WRITTEN REQUEST
Reproduce the records word for word, starting at the line containing "This screenshot has" and ending at the line containing "pyautogui.click(x=576, y=139)". Give those lines alone.

DATA ENTRIES
— BEGIN —
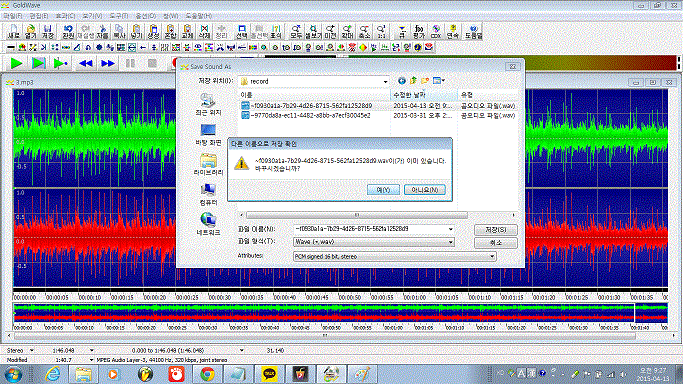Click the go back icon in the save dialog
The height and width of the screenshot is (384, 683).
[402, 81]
— END —
— BEGIN —
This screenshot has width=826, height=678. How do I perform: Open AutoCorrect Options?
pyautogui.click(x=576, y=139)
— END —
— BEGIN —
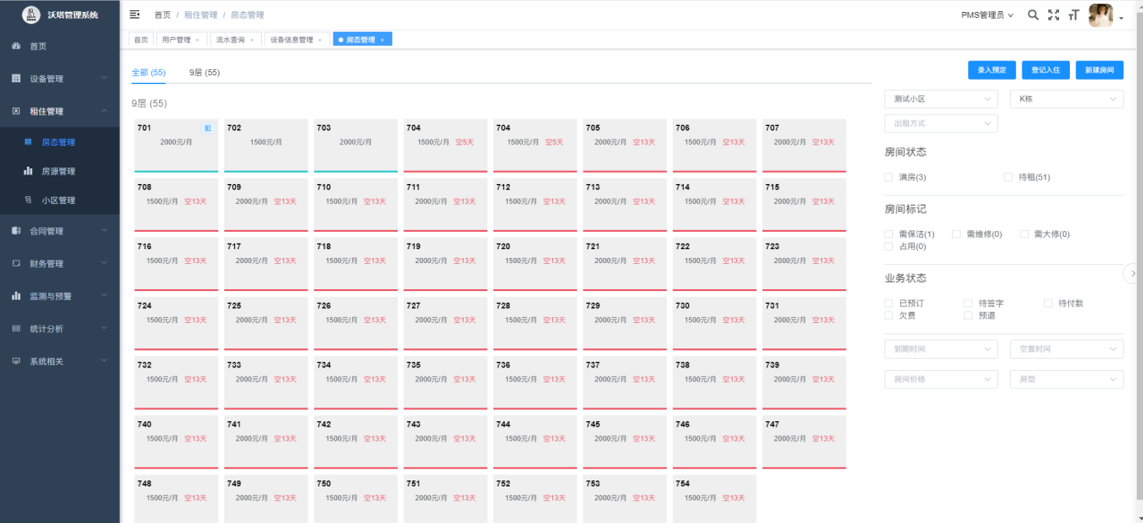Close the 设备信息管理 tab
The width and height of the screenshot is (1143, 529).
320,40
— END —
TASK RESPONSE
This screenshot has width=826, height=678. How do I perform: Open AutoCorrect Options?
pyautogui.click(x=576, y=139)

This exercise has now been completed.